**Reading passage:**
---
Solar panels, true to their name, don’t technically work at night. But a California researcher claims he’s found a way to keep them generating power long after the sun sets.
Jeremy Munday, a professor in electrical and computer engineering at the University of California – Davis, is working on a panel prototype he says could do just that.
His research recently appeared in the journal ACS Photonics.
Here’s how it could work: While solar panels are cold objects pointed at the very hot and bright sun to absorb light and generate power, Munday’s proposal would work in reverse: His thermoradiative cells would heat up and point at the night sky, a much cooler object. The object that is hot compared to its surroundings will radiate heat as infrared light.
“A regular solar cell generates power by absorbing sunlight, which causes a voltage to appear across the device and for current to flow. In these new devices, light is instead emitted and the current and voltage go in the opposite direction, but you still generate power,” Munday said in a statement. “You have to use different materials, but the physics is the same.”
If his panels work, they could keep generating power without the need to store excess electricity in solar cell batteries or relying on fossil fuel-run power grids.
Solar panels don’t generate power in the dark
Solar panels don’t produce energy at night or when the sun is obscured. Instead, they continue to provide power through net metering, in which surplus power is transferred to a public utility power grid — often powered by fossil fuels — to offset costs.
This happens when solar panels produce more electricity than a house needs in a day.
Other solar panels store surplus power to power through the night, though batteries can be expensive.
“Solar cells are limited in that they can only work during the day, whereas these devices can work 24/7, which is the real advantage,” Munday told CNN. “Nobody wants to lose power once the sun sets.”
Solar panels are more widely available now, but to compete with other energy sources, they’re more affordable and less efficient, he said.
Munday’s “anti-solar” panels would rely on fossil fuels in a sustainable way: In theory, they could run on wasted heat left over from the industrial process, he said. This could help achieve carbon neutrality, when carbon emissions are balanced with carbon removal so no net carbon is released.
“While these panels can produce carbon-free power when attached to a waste-free power when attached to waste heat sources, they can also produce carbon-free power by just sitting on your roof, like a solar panel,” he said.
‘Anti-solar’ panels produce less energy
There are some limitations to Munday’s research, or snags he’s working to fix.
The prototypes he’s already made produce 50 watts of electricity per square meter, only about 25% of what traditional solar panels can generate during the day.
Plus, current solar panels have “decades of development” on Munday’s prototypes, he said.
---
**Entries shown:**
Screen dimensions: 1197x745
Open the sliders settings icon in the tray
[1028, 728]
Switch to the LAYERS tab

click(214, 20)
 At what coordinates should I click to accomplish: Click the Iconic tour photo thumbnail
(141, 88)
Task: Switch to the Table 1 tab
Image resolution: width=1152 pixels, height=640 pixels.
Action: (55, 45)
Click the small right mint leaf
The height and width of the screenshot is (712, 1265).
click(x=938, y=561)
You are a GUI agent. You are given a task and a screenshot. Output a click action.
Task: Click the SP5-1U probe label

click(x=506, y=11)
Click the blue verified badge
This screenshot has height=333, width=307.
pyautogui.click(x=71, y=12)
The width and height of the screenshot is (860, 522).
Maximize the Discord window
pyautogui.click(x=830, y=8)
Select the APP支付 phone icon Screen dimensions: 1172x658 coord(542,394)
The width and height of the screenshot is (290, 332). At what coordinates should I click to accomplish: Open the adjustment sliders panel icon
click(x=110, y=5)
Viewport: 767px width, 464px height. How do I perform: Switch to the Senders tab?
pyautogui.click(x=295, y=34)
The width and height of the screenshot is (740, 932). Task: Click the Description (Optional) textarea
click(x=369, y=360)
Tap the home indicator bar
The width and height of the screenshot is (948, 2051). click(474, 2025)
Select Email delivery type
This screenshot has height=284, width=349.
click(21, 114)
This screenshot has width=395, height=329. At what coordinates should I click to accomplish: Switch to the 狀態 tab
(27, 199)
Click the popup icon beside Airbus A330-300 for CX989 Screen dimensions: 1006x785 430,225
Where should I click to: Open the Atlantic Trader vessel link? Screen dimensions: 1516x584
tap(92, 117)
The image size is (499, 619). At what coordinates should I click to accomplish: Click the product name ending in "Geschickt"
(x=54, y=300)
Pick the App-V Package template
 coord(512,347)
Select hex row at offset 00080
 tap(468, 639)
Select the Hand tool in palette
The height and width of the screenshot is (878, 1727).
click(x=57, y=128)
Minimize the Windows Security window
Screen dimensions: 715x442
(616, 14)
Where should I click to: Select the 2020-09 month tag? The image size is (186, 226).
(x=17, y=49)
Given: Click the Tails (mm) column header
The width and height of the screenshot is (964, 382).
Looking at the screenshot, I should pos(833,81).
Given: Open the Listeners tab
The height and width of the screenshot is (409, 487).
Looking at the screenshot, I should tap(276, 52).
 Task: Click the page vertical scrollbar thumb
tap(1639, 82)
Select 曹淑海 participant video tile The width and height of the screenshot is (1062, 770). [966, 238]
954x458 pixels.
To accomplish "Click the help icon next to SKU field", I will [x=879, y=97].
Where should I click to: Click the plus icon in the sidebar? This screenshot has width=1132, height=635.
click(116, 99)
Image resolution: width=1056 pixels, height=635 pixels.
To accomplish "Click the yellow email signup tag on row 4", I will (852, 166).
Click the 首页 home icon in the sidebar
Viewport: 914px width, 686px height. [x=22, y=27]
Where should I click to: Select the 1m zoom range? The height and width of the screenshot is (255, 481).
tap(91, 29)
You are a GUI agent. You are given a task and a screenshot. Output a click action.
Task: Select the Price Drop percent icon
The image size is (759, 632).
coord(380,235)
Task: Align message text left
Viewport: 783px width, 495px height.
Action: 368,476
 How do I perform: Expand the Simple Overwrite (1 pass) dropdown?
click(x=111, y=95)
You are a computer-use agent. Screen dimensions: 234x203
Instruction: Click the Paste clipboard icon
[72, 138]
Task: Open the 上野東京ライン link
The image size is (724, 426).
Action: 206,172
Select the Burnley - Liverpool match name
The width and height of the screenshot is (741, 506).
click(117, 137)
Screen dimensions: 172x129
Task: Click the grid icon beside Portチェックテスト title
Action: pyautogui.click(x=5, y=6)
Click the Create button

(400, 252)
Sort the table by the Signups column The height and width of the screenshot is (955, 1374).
---
**Problem 1:**
Write out the stretch of the article on night-generating solar panels from "Solar panels don’t generate" through "efficient, he said." word for word.
**Problem 2:**
Using the article on night-generating solar panels, answer yes or no to each statement and quote the words that decide it: (a) Munday's research appeared in the journal ACS Photonics. (b) Munday's prototypes generate more electricity than traditional solar panels do during the day. (c) Under net metering, surplus power is transferred to a public utility power grid.
The records are separate material and have no connection to the article on night-generating solar panels.

**Answer area 1:**
Solar panels don’t generate power in the dark
Solar panels don’t produce energy at night or when the sun is obscured. Instead, they continue to provide power through net metering, in which surplus power is transferred to a public utility power grid — often powered by fossil fuels — to offset costs.
This happens when solar panels produce more electricity than a house needs in a day.
Other solar panels store surplus power to power through the night, though batteries can be expensive.
“Solar cells are limited in that they can only work during the day, whereas these devices can work 24/7, which is the real advantage,” Munday told CNN. “Nobody wants to lose power once the sun sets.”
Solar panels are more widely available now, but to compete with other energy sources, they’re more affordable and less efficient, he said.

**Answer area 2:**
(a) Yes: "His research recently appeared in the journal ACS Photonics."
(b) No: "only about 25% of what traditional solar panels can generate during the day."
(c) Yes: "surplus power is transferred to a public utility power grid."